As a company we had been deepening our product dev expertise in health and, when we started to get jittery with how long we had been working on the body pose estimation tech, in hindsight a mistake, we pivoted to a health product. BTW, first lesson to take out: it’s not considered a pivot if you pull out way before failing. It’s more aptly called a waste of energy and bad planning. Regardless, a health pivot felt more aligned with our thinking at the time and also with the state of our tech. Being useful, human centric… We imagined building a business that uses computer vision to guide people through a set of exercises in various disciplines, yoga, tai-chi… physical rehabilitation. A personal trainer, Alexa style, after all why look at a screen when you can have a voice look at you, estimate your body pose against a database of masters, and tell you what pose to strike next. We called it Stand. [Screengrab of the site, now offline].

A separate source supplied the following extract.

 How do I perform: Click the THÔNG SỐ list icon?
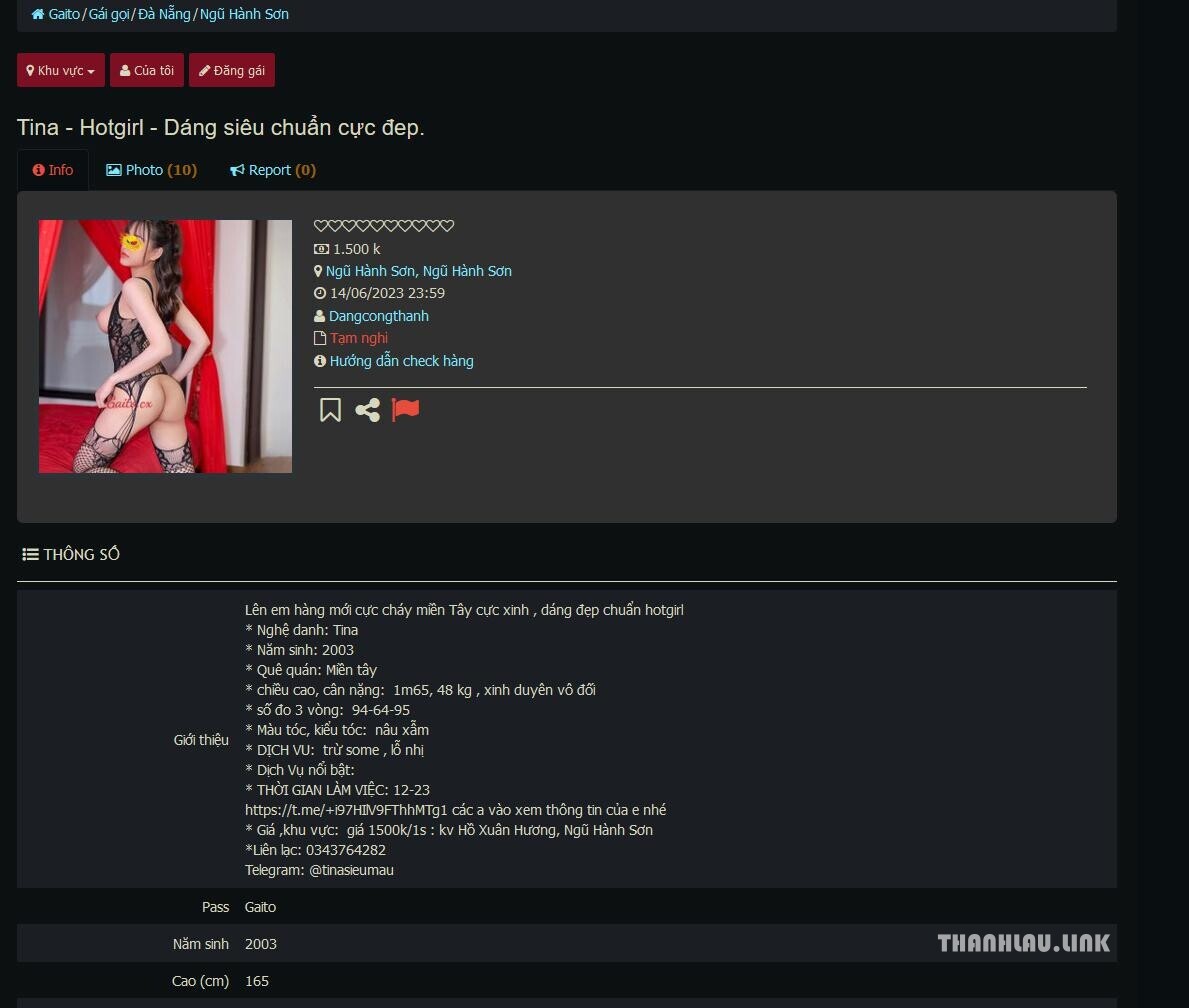coord(30,554)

As a venture builder, most of the ventures we create will be nothing but learning exercises. Failing fast and sometimes not so fast. Expensive learning exercises at best. From a vision perspective it’s great to now see similar companies and concurrent goals come to life. It proves that our instinct is correct. You’re never alone with a good idea. Timing and luck play an important role. We tend to be early.

At a deeper level, what is at stake is a more meaningful interface between computers and humans. 10 years ago computers did not understand our voice, they could not recognise the world around them through imagery. Today they do so, and in many cases more accurately than us. The combination of more powerful machine learning models and the availability of data (our voice and imagery), has made computers better than us at specific tasks. Mechanisation created a new reality in the 18 and 19th centuries. Humans went from machines to machine minders. Mechanisation gave way to automation. A new age for mankind and the planet. Humans can just focus on being creatively human. As computers begin to see and hear more accurately than us, we will be able to shed layers of vulgar style, brand and performance and go straight to the core of what makes us unique, our emotional and health identity and our ability to dream. 

The future we have been working on and desire, is one where visions like the one of Glimpse and Stand become a reality. One to disrupt the fashion industry, the other a full body health companion. 

A surprisingly more planet centric reality, just around the corner.